Comment On Your Code
Hey, developers! How often does this happen: you’re refactoring some old code and you come across something … weird. You don’t know what it does, but it works fine and taking it out seems to break things, so you just paint over it and leave it alone.
We’ve all done it: nobody wants to spend six weeks figuring out the bizarre magic some programmer did in PERL in 1994 in order to change absolutely nothing about how the program runs. If it ain’t broke, don’t fix it, we all say.
Except it is broken. Just because it’s not visible doesn’t mean everything is fine. If something goes wrong around that piece of PERL—there’s a vulnerability or even just a bug—the whole house of cards comes crashing down.

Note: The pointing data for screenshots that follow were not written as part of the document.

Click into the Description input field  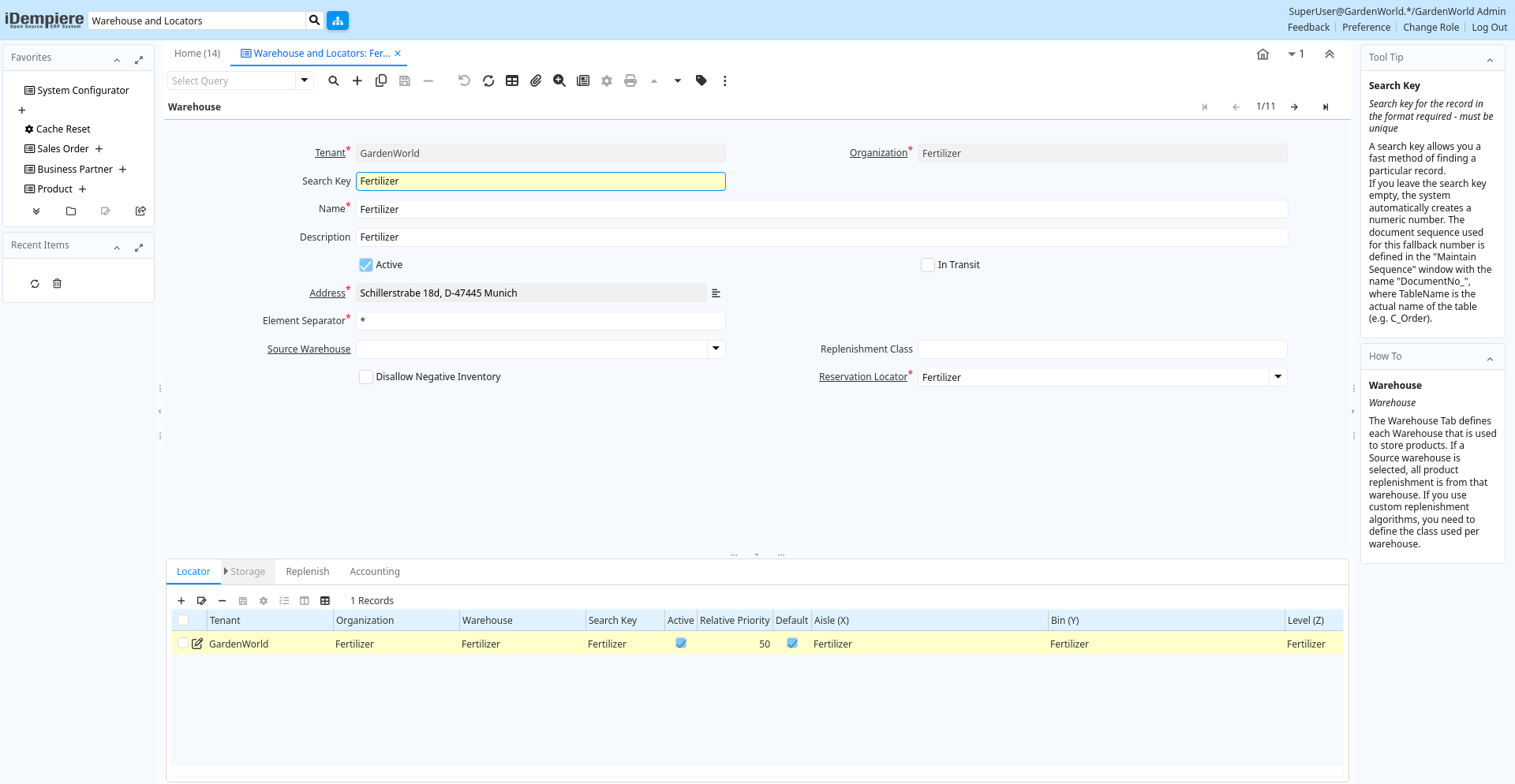[x=821, y=237]
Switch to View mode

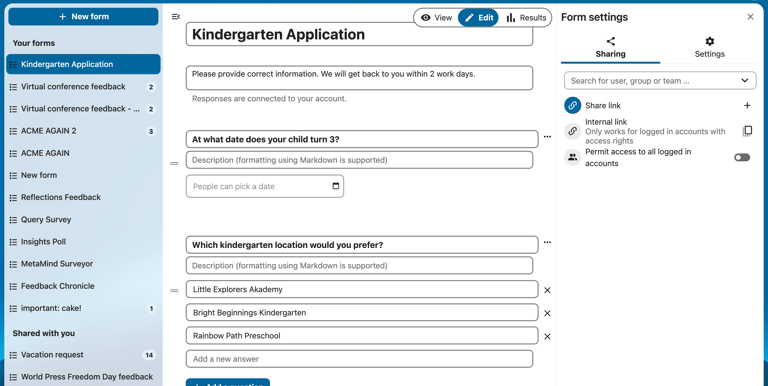[436, 18]
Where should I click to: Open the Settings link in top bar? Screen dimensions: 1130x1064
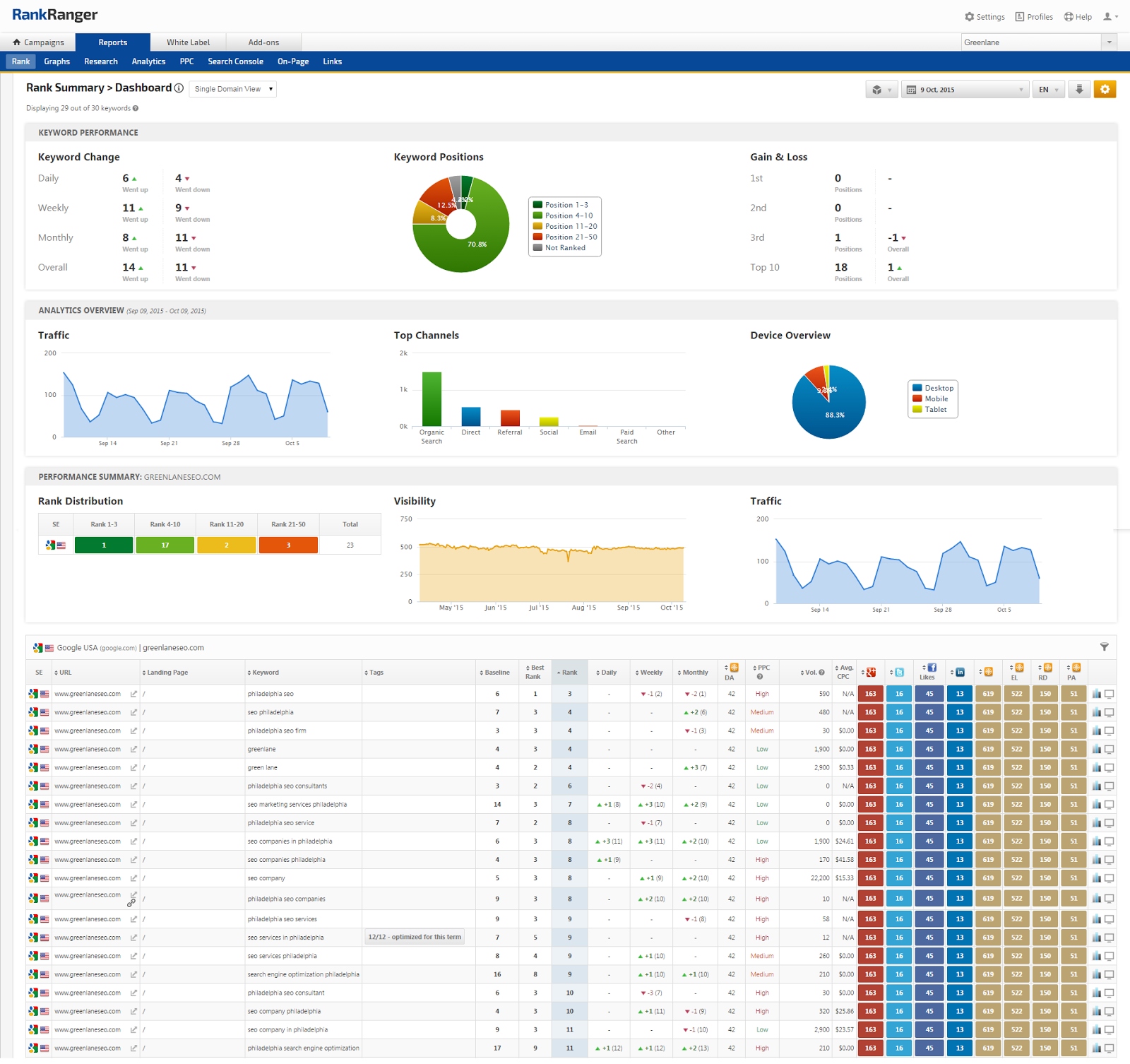click(x=985, y=17)
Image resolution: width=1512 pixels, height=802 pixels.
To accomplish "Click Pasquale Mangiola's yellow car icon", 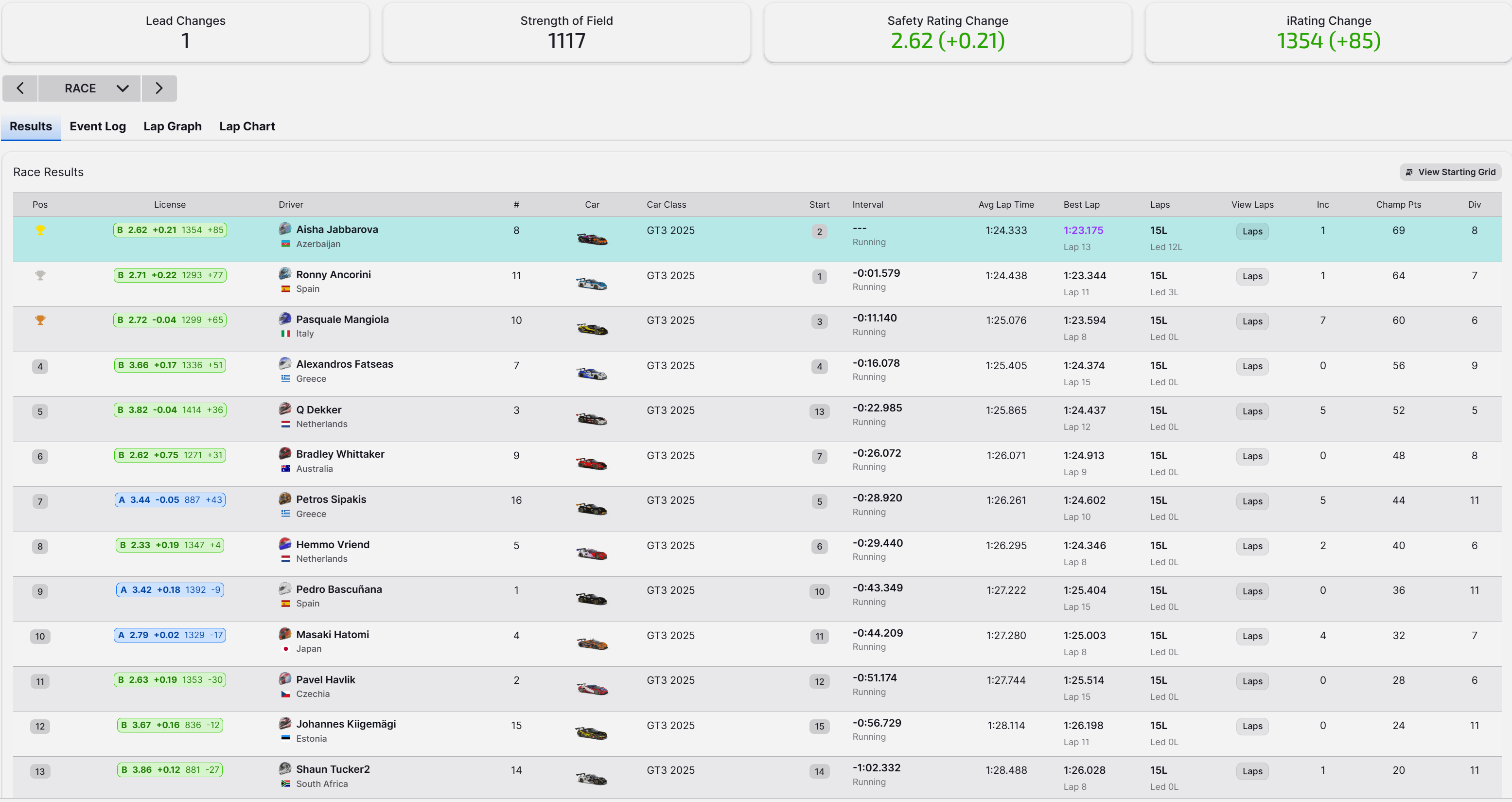I will (592, 329).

Now, we’re not time-travellers and we can’t go back to 1994 and pick that programmer’s brain (or even call their new workplace: that might be kinda weird), but what we can do is write clear code and documentation going forward. It’s good practice for code generally, but it’s also critically important in security—we can’t protect or fix systems that we don’t understand.
Back Up Everything
When NotPetya ripped through Northern Europe, it almost tore the Maersk company to pieces. You know what saved them? One single staff member in an Australian office who’d made a backup, and stores it on a drive not connected to the internet. 20% of global shipping was in total lockdown, and a single backup got it moving again. Back ups aren’t useful until after everything has gone wrong but, after a disaster, they’re an absolute lifesaver. You ideally want regular auto-backups with a semi-regular manual backup.
Install Those Updates
Nobody likes installing updates; they feel like a waste of time, they rarely look like they’re doing anything, or they add shiney new features we never asked for. They’re also one of the easiest ways to keep everything secure, and failure to update is responsible for, well … Equifax, for one. Part of it was that some of their admin passwords were ‘admin’, but a major part of it was that they had unpatched servers. If there’s a 0day we know about, it’s probably covered in a patch somewhere. If you don’t install that patch, you’re leaving your vault door wide open.
Okay so, what do I do?
The boring stuff. The little stuff. The stuff that’s annoying, and makes you go “maaaaybe if I skip it, nobody will notice.” Not to diminish the role of incident response (incident response teams are angels—better to have them and not need them, you know?), but if you take maintenance and security seriously, you can save everybody, including incident response, a lot of headaches. Best practice is actually following best practice. Implement better OpSec, sort out access control, finally install that SSL certificate. Generally keep your ear to the ground: read up on cybersecurity tips, known vulnerabilities, and infosec news. The first stage in good defence is awareness, the second is preparation; actual defence is pretty far down the ladder, because if you’re at that stage, something else has gone wrong.